▸ **Requirements**
Pull out every line of the data below that contains the word "Where", matching case exactly, and list those lines as they appear.

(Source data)

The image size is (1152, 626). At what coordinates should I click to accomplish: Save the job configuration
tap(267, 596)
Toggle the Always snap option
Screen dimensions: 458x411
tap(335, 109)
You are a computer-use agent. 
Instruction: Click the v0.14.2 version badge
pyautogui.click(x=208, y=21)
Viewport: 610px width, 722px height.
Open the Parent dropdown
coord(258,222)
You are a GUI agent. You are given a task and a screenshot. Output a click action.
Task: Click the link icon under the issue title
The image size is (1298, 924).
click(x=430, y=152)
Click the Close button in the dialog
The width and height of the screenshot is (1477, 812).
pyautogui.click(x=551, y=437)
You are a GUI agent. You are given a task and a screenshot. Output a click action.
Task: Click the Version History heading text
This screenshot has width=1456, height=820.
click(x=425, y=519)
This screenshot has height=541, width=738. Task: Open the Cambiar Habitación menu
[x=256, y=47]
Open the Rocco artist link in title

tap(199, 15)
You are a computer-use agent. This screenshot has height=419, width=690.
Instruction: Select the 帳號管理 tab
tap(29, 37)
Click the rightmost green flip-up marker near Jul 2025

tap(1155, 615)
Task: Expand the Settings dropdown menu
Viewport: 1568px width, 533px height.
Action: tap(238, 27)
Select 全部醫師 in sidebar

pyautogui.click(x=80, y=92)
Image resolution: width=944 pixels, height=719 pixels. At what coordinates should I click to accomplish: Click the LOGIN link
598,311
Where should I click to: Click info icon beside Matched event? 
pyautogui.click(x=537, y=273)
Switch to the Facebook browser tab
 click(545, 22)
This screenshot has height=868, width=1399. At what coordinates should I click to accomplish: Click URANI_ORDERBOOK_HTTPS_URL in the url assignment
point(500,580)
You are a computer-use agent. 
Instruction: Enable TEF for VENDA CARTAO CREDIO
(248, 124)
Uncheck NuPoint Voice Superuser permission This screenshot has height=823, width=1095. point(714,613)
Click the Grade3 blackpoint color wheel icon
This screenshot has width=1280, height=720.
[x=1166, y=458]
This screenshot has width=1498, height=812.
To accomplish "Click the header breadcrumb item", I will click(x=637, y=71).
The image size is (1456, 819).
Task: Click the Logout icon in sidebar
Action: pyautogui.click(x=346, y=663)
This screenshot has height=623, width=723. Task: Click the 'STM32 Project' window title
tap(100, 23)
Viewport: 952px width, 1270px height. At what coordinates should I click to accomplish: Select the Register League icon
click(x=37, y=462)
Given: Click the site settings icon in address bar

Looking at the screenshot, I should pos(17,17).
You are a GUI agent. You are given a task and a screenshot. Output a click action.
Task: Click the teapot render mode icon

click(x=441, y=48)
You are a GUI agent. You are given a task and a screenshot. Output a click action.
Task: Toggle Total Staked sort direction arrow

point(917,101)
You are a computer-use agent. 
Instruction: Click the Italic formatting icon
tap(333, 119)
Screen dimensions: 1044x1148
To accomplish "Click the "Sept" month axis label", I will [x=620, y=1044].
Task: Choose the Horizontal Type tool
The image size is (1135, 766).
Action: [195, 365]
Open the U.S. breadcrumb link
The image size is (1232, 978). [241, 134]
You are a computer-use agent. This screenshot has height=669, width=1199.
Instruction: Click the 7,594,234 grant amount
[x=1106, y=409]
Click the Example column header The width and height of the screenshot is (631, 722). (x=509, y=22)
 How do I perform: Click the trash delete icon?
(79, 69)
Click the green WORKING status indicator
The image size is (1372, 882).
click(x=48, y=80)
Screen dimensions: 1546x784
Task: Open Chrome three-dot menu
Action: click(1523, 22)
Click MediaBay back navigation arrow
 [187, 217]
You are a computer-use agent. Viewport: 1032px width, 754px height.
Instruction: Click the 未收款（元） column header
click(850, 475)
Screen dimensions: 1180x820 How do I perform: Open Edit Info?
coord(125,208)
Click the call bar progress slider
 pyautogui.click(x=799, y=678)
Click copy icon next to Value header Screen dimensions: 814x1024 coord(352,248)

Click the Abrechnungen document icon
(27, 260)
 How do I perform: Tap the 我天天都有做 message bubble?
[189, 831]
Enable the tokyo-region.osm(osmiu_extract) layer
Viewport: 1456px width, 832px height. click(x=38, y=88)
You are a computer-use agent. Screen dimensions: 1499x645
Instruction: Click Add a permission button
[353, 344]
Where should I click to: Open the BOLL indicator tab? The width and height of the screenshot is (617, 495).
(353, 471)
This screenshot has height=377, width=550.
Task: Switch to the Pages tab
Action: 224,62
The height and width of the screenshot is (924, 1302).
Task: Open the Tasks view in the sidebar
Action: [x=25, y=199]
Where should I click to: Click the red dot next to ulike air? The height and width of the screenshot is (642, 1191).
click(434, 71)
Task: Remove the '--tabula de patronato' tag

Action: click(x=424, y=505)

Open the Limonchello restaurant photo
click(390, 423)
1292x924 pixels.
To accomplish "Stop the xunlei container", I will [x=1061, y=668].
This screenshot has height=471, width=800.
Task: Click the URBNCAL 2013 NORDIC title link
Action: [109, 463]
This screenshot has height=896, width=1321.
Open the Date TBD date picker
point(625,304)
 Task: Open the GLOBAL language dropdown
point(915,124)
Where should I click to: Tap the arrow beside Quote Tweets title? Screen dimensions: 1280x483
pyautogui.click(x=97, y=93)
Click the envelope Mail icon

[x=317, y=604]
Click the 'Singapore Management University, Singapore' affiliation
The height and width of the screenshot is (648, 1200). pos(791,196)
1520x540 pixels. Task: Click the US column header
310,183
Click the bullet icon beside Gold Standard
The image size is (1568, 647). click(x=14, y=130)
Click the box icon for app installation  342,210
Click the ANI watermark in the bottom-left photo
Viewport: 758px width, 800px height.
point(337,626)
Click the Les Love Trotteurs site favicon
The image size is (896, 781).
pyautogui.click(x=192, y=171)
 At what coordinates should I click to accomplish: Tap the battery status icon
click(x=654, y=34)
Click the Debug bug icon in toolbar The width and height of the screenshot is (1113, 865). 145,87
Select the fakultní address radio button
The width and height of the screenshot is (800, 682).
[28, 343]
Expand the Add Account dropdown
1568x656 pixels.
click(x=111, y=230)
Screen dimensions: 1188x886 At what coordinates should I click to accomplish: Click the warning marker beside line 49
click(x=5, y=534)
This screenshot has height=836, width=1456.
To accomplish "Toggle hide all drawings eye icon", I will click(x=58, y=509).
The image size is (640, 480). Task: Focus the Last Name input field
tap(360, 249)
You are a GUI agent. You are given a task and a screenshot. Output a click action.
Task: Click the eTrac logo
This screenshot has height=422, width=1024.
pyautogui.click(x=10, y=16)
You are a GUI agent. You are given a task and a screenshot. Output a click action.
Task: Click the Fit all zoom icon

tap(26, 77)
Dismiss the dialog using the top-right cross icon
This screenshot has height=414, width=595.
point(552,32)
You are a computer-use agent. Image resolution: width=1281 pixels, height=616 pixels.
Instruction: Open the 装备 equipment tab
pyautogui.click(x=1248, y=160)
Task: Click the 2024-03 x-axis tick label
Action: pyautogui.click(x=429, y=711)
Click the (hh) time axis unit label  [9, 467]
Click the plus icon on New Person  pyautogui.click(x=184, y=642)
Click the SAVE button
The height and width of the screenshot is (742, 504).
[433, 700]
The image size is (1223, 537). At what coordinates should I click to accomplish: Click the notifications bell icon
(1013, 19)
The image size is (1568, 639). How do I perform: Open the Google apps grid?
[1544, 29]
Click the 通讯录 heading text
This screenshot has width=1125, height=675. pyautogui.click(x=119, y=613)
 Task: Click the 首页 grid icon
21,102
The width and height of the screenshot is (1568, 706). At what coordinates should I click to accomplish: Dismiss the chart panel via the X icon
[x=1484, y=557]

▸ **Correct output**
Where should I click to: Click info icon beside Matched event? 
Where should I click to: Open the BOLL indicator tab? The width and height of the screenshot is (617, 495).
Where should I click to: Click the red dot next to ulike air? The height and width of the screenshot is (642, 1191).
Where should I click to: Tap the arrow beside Quote Tweets title? Screen dimensions: 1280x483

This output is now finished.